Eleanor tried to make the case to him -- and to the country -- that the guarantees of the Bill of Rights must be protected. "These people were not convicted of any crime," Eleanor wrote in a magazine article for Collier's, "but emotions ran too high, too many people wanted to wreak vengeance on Oriental looking people. There was no time to investigate families or to adhere to the American rule that a man is innocent until he is proven guilty."

In the end, Roosevelt put the prosecution of the war ahead of all social agendas, and Eleanor had no choice but to go along.

Q: What are you working on now?

A: I haven't yet decided on a new book topic. I'm enjoying the roll-out of The Train to Crystal City.

Q: Anything else we should know?

A: My book is a tale of World War II heroism with a twist -- in a time of war-time hysteria, the heroes in this book are not the president or the generals but the children of Crystal City, who despite the betrayal of their country, transformed themselves from incarcerated enemies to American loyalists.

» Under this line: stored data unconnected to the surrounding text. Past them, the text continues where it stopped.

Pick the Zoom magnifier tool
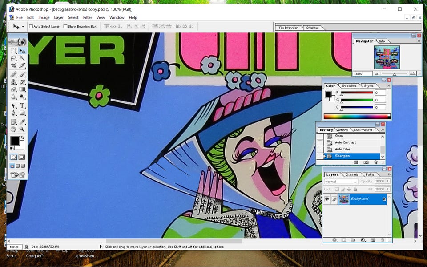This screenshot has width=427, height=267. (x=22, y=129)
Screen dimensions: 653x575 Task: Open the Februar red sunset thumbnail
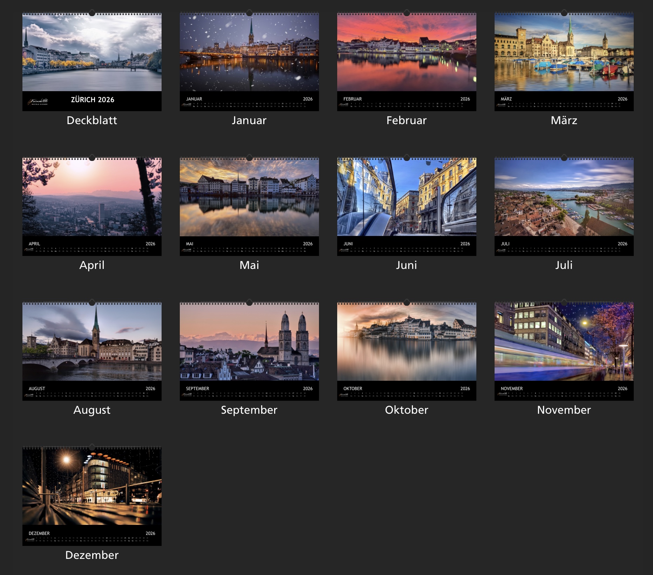[407, 53]
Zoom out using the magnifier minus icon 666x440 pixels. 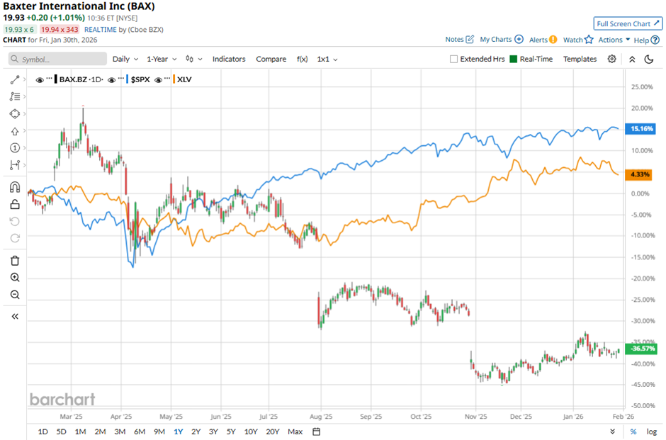point(14,295)
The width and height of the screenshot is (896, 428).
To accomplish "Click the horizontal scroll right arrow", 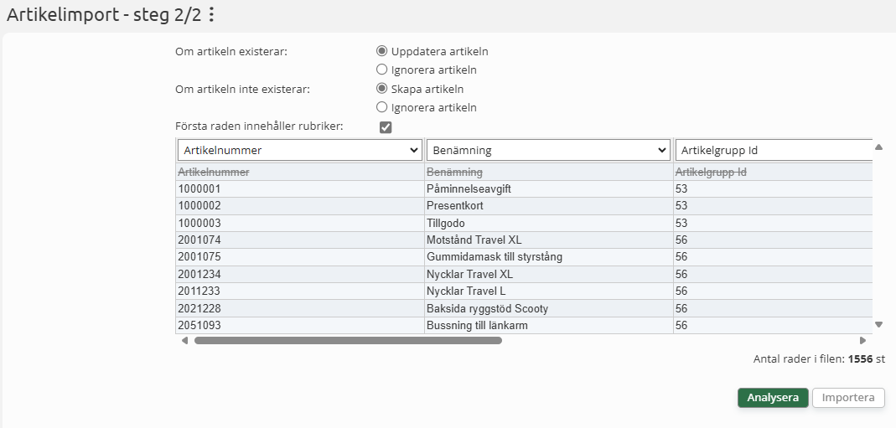I will click(x=862, y=341).
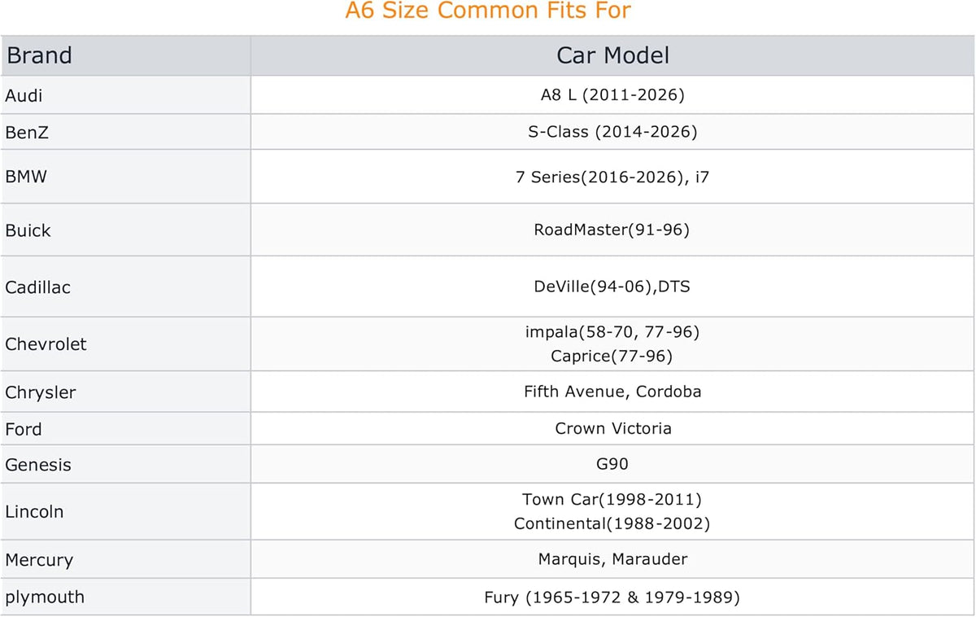The image size is (976, 617).
Task: Click the 'A6 Size Common Fits For' title
Action: [488, 11]
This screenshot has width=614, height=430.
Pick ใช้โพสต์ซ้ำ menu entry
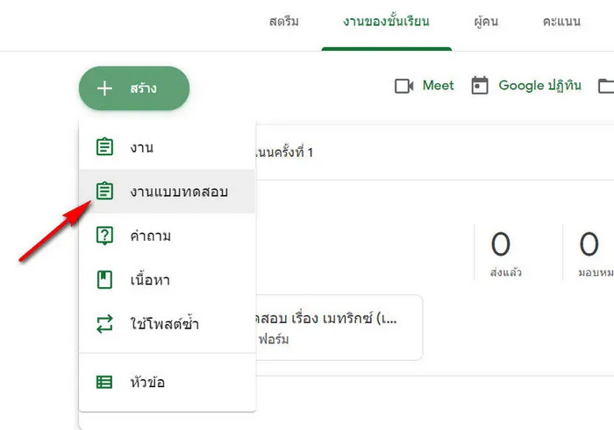tap(164, 325)
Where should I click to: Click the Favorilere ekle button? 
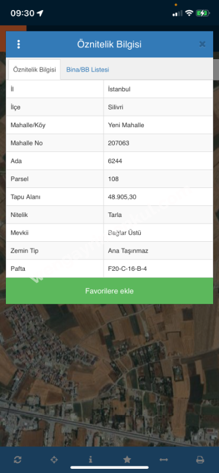110,291
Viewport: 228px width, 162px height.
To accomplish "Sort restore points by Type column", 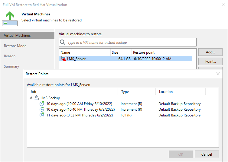I will [x=136, y=92].
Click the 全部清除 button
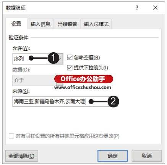This screenshot has height=165, width=167. (22, 156)
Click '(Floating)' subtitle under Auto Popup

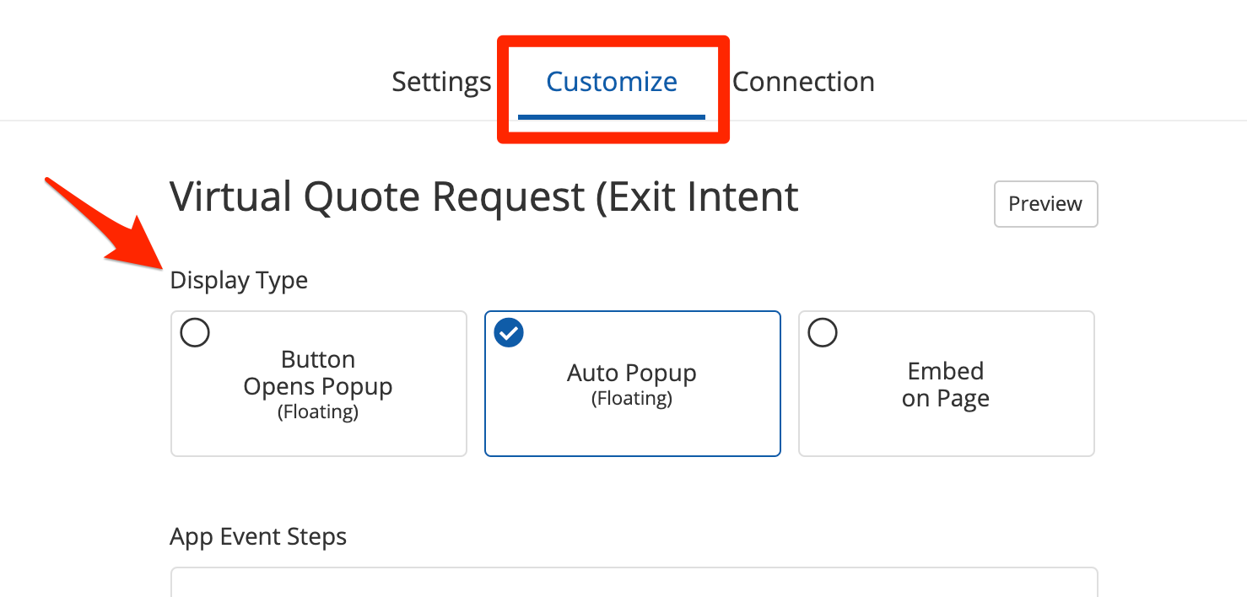632,399
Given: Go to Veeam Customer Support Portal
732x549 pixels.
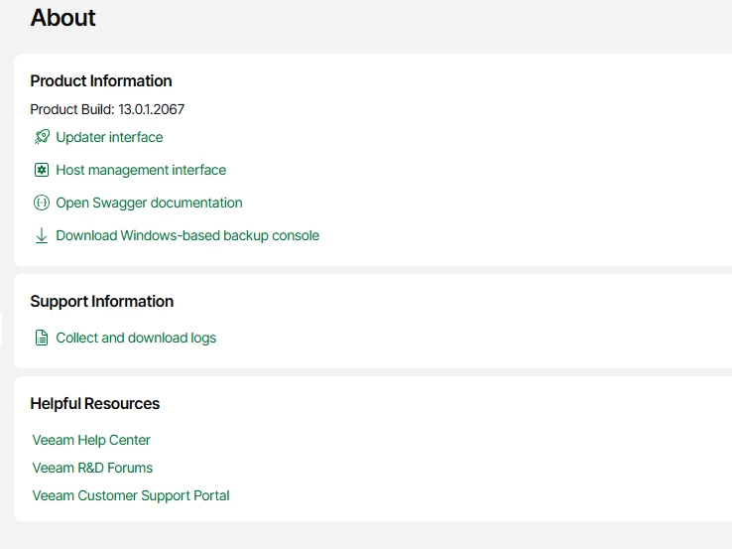Looking at the screenshot, I should coord(131,495).
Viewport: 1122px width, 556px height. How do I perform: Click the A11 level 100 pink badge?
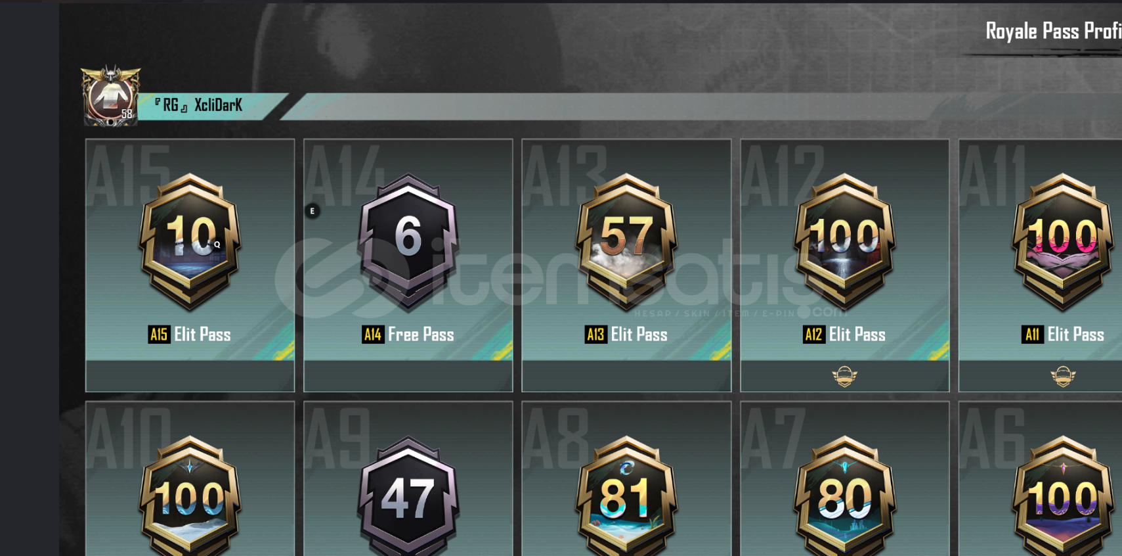[1063, 241]
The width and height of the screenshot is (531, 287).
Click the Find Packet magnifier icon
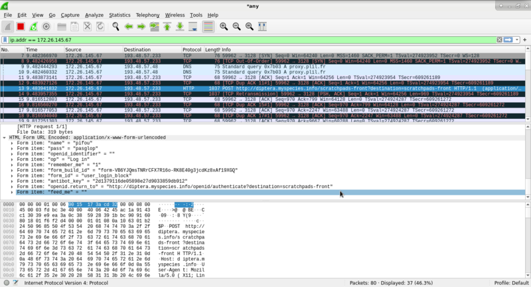click(115, 27)
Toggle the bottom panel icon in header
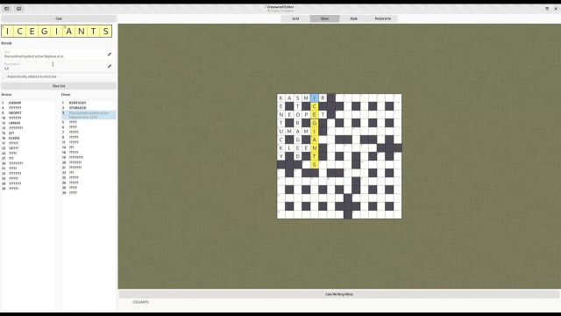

© 2015 Jan Jarboe Russell, author of The Train to Crystal City: FDR's Secret Prisoner Exchange Program and America's
Only Family Internment Camp During World War II

--Interview with Deborah Kalb

2 comments:

  1. Thanks for an informative interview, Deborah and Jan! My mother was a Japanese American internee, and in listening to her stories and even in doing research for The Red Kimono, I learned very little about the camp at Crystal City, and knew nothing about the prisoner exchanges. I especially look forward to reading this book, now knowing that the story is told from three such different points of view.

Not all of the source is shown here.